Proudhon, o inspirador – Ideólogo anarquista, amigo de Karl Marx, autor da frase “a propriedade é roubo”, Pierre-Joseph Proudhon (1809-1865) foi leitura constante de Eça em Coimbra. Quando o filósofo morreu, Eça considerou vergonhoso nenhum português ter estado nas cerimónias fúnebres
Eça abrigou-se em 1861 na casa do professor José Dória, numa Coimbra arrebatada pela agitação estudantil. O jovem encantou-se com a perspetiva de ser bacharel, homem de leis nas pisadas desse pai que se mantém elusivo como uma nuvem. O exame de admissão, gabava-se ele, exigiu-lhe tão só a perícia da língua francesa: “E foi tudo óptimo, recitei o meu Racine, tão nobremente como se Luís XIV fosse lente, apanhei o meu nemine e, à tarde, uma tarde quente de Agosto, comi com delícia a minha travessa de arroz-doce na estalagem do Paço do Conde.” Inscrito na Faculdade de Direito com o número 124, pôde sentar-se discretamente nos bancos ao fundo da sala – o lugar ideal para jogar às cartas, trocar umas ideias, pôr a leitura dos jornais em dia, evitar atenções indesejadas. Mas os arroubos românticos, as ideias positivistas e os “largos entusiasmos europeus” que contrastavam com a pantanosa realidade nacional, mergulharam-no numa bebedeira cultural: “Cada manhã trazia a sua revelação, como um sol que fosse novo. Era Michelet que surgia, e Hegel, e Vico e Proudhon; e Hugo, tornado poeta e justiceiro dos reis; e Balzac, com o seu mundo perverso e lânguido; e Goethe, vasto como o universo; e Poe, e Heine, e creio que já Darwin, e quantos outros!”
Coimbra tem mais encanto
Mas Eça não foi um líder nas trincheiras intelectuais nem usou a verve nascente ao serviço da causa – ainda que tenha, por exemplo, assinado o chamado Manifesto dos Estudantes da Universidade de Coimbra à opinião ilustrada do país (1862- 1863) em que eram exigidas reformas na universidade (e onde havia um reitor que exigira obrigatoriedade do uso de cabeção eclesiático sob a ameaça de penas severas contra os infratores…), panfleto escrito por Antero de Quental.
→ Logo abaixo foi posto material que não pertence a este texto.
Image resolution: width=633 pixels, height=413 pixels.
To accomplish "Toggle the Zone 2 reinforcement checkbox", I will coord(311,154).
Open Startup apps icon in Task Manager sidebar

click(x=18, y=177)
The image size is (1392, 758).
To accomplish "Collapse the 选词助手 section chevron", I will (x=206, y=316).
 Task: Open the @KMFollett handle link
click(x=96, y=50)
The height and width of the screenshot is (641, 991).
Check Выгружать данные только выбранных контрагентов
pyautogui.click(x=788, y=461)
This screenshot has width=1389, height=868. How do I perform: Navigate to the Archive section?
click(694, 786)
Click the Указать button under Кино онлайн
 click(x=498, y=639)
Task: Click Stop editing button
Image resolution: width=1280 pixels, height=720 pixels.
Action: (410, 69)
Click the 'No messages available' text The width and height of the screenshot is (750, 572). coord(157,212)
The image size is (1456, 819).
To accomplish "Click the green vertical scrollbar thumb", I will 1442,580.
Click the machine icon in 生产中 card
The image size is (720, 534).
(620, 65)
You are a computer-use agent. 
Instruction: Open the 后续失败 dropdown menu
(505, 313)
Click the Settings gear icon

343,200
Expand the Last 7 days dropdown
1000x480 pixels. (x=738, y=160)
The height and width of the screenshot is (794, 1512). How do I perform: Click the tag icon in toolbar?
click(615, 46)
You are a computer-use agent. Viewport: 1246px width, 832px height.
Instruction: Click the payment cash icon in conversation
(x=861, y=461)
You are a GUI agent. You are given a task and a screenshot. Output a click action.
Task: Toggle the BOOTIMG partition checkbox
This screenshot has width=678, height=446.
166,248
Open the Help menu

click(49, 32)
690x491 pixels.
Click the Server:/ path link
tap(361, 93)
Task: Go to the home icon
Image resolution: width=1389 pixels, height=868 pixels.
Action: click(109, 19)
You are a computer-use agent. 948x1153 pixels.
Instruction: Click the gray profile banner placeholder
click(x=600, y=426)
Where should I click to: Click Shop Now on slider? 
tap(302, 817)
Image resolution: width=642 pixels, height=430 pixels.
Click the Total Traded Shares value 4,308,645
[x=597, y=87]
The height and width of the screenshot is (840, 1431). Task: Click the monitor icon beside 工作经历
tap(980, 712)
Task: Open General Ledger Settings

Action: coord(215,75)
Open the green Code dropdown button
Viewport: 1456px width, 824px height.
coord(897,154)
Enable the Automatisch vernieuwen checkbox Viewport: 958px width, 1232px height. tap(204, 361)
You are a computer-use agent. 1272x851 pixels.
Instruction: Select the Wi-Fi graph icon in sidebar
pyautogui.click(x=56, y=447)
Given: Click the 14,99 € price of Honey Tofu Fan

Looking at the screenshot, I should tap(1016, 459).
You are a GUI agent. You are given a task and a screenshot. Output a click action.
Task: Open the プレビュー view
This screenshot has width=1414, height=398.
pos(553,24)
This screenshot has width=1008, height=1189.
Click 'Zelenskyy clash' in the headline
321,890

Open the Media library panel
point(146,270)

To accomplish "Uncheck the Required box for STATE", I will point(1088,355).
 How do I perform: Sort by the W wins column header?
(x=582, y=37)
Aliás, este poeta, com quem Queiroz participará nas futuras Conferências do Casino, impressiona-o logo nos primeiros tempos de Coimbra, quando o vê a improvisar nas escadarias da Sé, e quando se deparou com o autor de Odes Modernas, “entre uma Bíblia e as obras de Virgílio”, a rasgar os poemas que escrevera. Um ímpeto reconhecível na chamada Questão Coimbrã, na polémica do “Bom Gosto e do Bom Senso”, que opôs o tradicionalismo do poeta Castilho aos estudantes sedentos de inovação. Graças ele, José Maria torna-se leitor de Proudhon. Mas Eça não participou nas lutas académicas. “Faltava-lhe a rebeldia de Antero de Quental e o ressentimento de Teófilo Braga”, defende Maria Filomena Mónica na biografia Eça de Queirós (2001). E descreve uma cena de vida portuguesinha: “Enquanto os estudantes que seguiam Antero alarmavam Coimbra, Eça recolhia a casa, ao toque da cabra, para tomar as refeições junto da família Dória.” As leituras devoravam-lhe os dias, e, defende a investigadora, durante os primeiros anos vividos em Coimbra, Eça não fez um único amigo.
A primeira desilusão amorosa de José Maria ocorre quando os tios maternos recusam a proximidade do jovem com a prima Cristina, devido a serem “primos carnais”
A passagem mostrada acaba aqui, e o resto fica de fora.